Required task 1:
From the moderation discussion, extract the passage from "What I’m looking" up to and including "rule 3 updates.".
Required task 2:
In the moderation discussion, what does the writer consider themselves to be instead of the dictator?
Required task 3:
Translate this sentence from the moderation discussion into Spanish: "Does it read like a post from a person?"

I would love to see a consensus come out of this, maybe do a vote on wording/requirements? Idk, still working on figuring out the best approach.
Just a thanks for exactly the meta threads I hoped for.
As I’m doing things right now, closed source, paid, and the only thing posted is getting removed as spam. Unfortunately a common time seems to be about 7am GMT (side note - folks who are on around that time and can help with modding then, please reach out) and I’m not on for a good few hours at a minimum.
That said, I always read and check, sometimes deferring to read again and check the profile when I have more time later.
What I’m looking for at the moment is:
- Are people asking questions to see if this is crap being peddled for a profit? Is OP answering? (And thanks again to the folks who do follow up with great questions that dig into this right away)
- Does it read like a post from a person?
- How old is the account?
- How many other posts have they made? Where and what about?
That kind of stuff. Sometimes its super easy to spot (3 posts, same title, price and it being cloud only, etc), sometimes its not and takes more looking.
I think paid products can have a place here, despite them not being my kind of thing, but more as a discussion.
So if there is some degree of consensus on a good rule, I would suggest making a post about it so we can finalize, like I did for the rule 3 updates.
And if anyone has an idea on a useful option for a voting style solution for things like this, I’d love for a DM so I can check it out.
Not sure this actually addresses the issue.
- Ban brand new accounts from posting paid for closed source products where the clear goal is to make money
- Allow any posts for open source, free solutions where the developer is open and honest about their project
- Require an AI SLOP disclosure.
The rules need to be clarified. Again, whats stopping any big corporations shilling their garbage here?
Nothing before I started moderating, and as of now nothing either.
Again, I’m sharing what I’m doing to check and see if its blatant spam and nothing more. Anything else would mean a rule change, which is always open for discussion from the community, as I’ve mentioned.
I’ll point out #2 has also resulted in numerous reports, including for #3.
To be very clear. I am raising brand new accounts who have only ever interacted with this community to post their paid for product.
Not discussing the product in a wider conversation. Literal first post being “I made a product. Pay me for it”.
I dont think that should be allowed.
What if plex started posting here with their new paid for products?
Personally? I have zero interest in that happening. As I’ve said before, I consider myself the janitor not the dictator.
It would be selfhosting related, of primary relevance as a lot of folks use it still despite… everything plex has done in the past several years, and I would not be able to consider it a rule violation as of now.
There would need to be a new rule or a change to the existing.
Right …
I would like some clarity on general apparent self-promotion of open source projects as well. As in, points 1-4 don’t apply and 5 depends on your definition of “advertisement”.

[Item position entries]
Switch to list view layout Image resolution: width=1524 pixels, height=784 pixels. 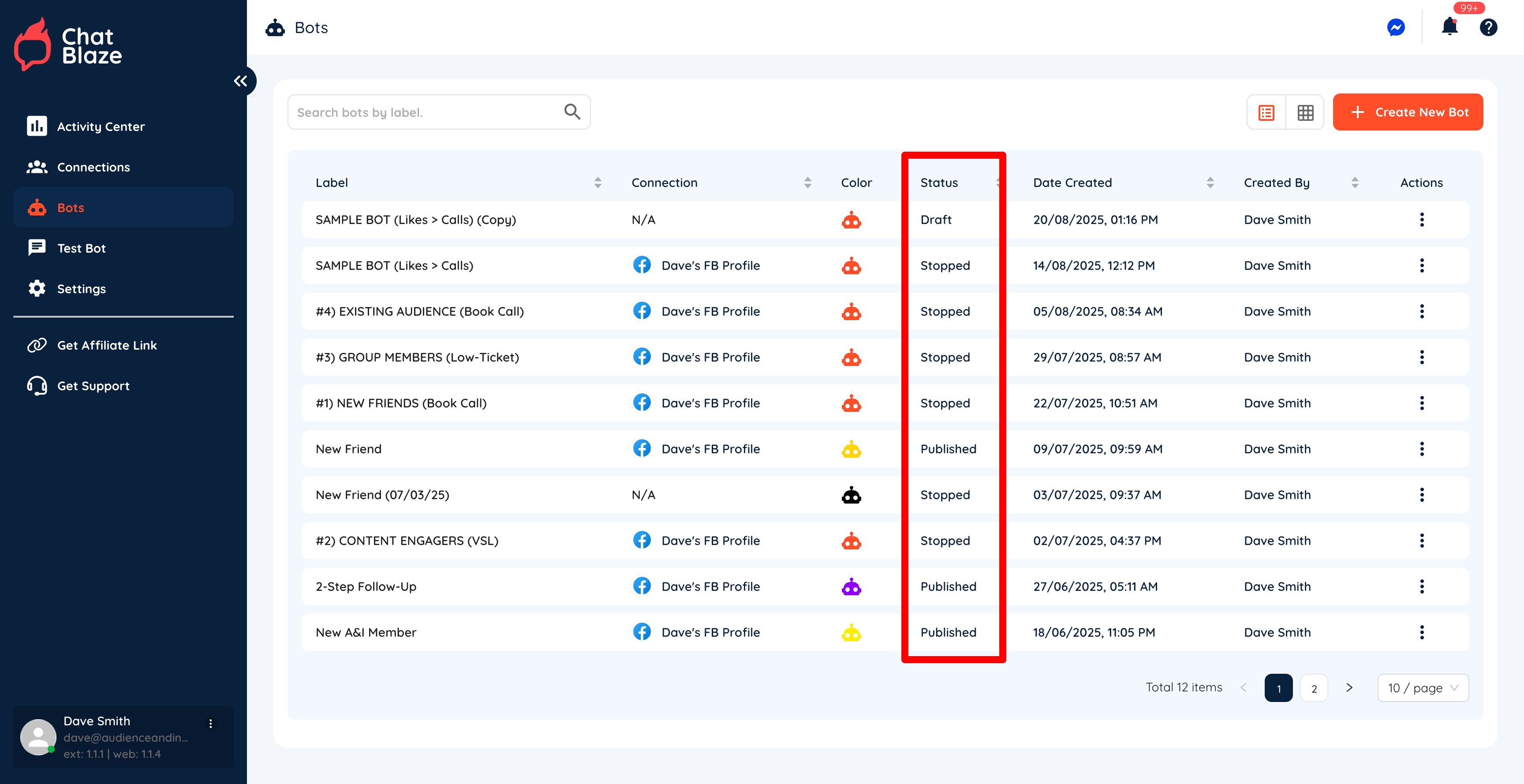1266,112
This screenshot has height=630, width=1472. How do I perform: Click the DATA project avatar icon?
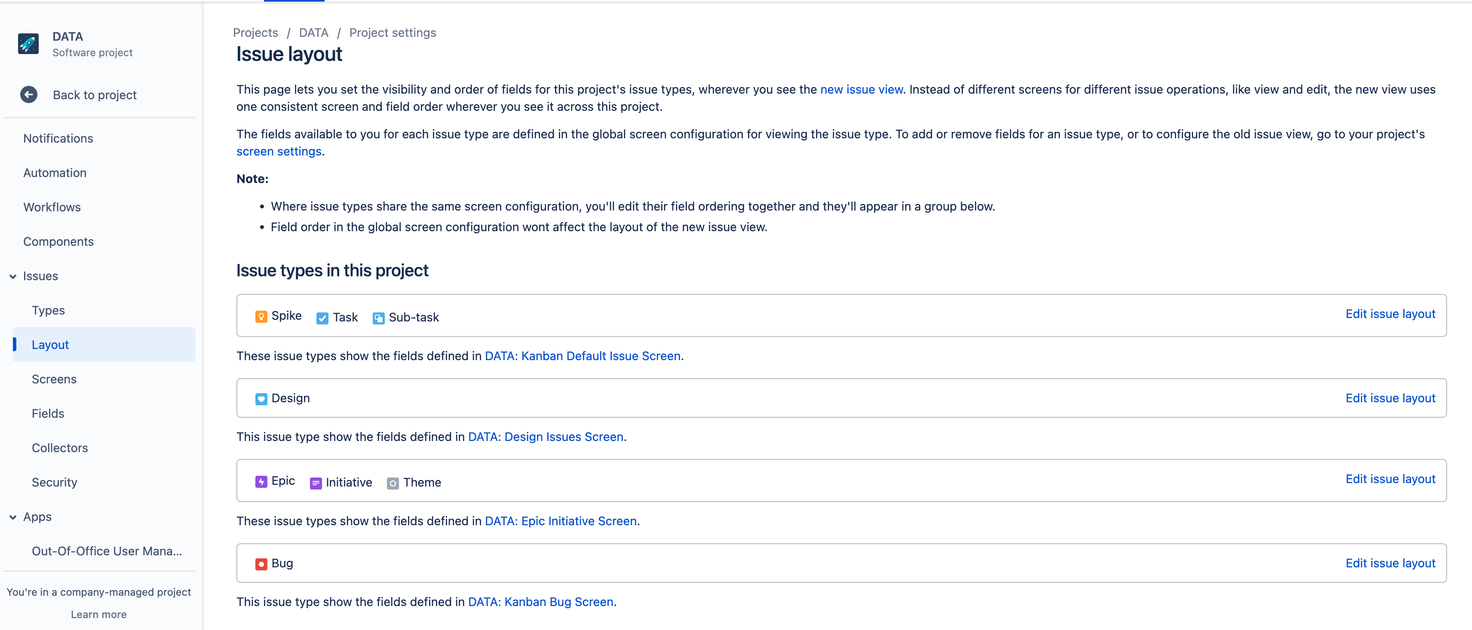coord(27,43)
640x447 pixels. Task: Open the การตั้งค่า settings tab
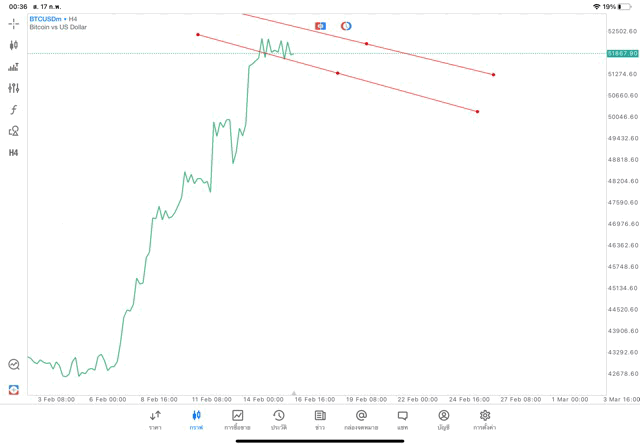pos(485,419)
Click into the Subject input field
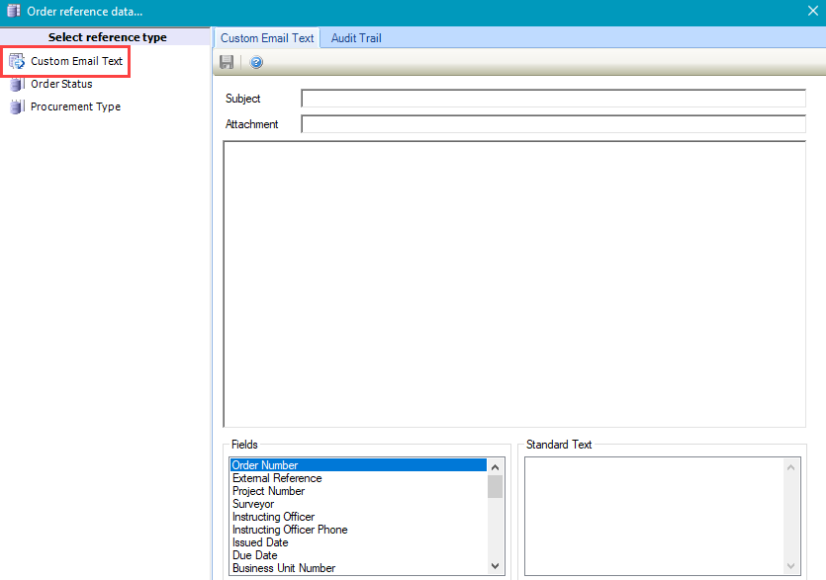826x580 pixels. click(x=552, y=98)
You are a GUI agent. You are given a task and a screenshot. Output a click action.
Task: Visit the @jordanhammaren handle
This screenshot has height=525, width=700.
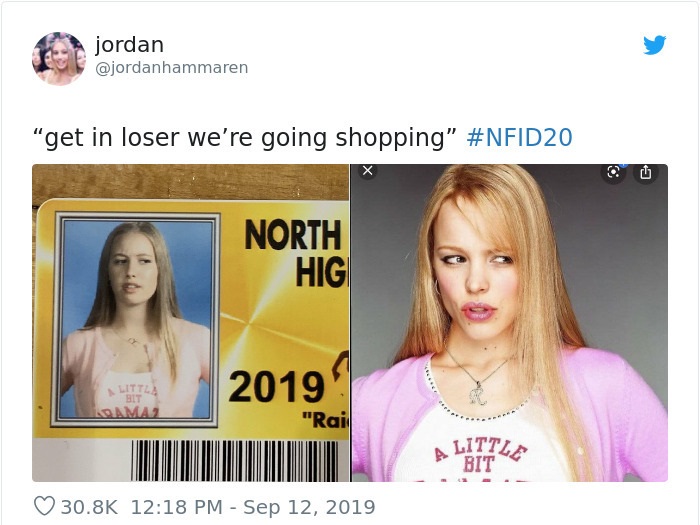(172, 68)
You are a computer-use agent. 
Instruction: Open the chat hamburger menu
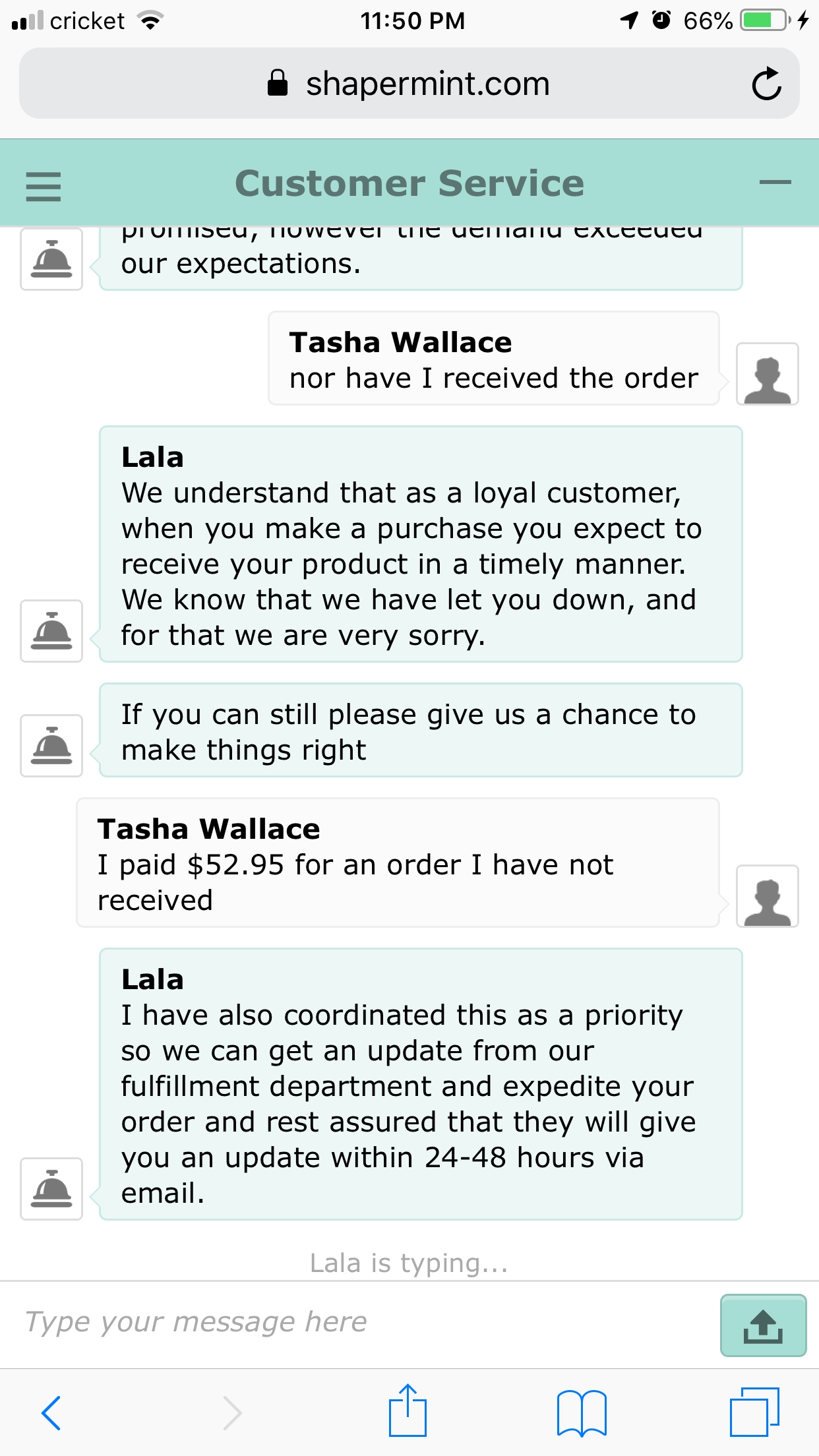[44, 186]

Task output 1:
What I’m looking for at the moment is:
- Are people asking questions to see if this is crap being peddled for a profit? Is OP answering? (And thanks again to the folks who do follow up with great questions that dig into this right away)
- Does it read like a post from a person?
- How old is the account?
- How many other posts have they made? Where and what about?
That kind of stuff. Sometimes its super easy to spot (3 posts, same title, price and it being cloud only, etc), sometimes its not and takes more looking.
I think paid products can have a place here, despite them not being my kind of thing, but more as a discussion.
So if there is some degree of consensus on a good rule, I would suggest making a post about it so we can finalize, like I did for the rule 3 updates.

Task output 2:
The janitor.

Task output 3:
¿Se lee como una publicación hecha por una persona?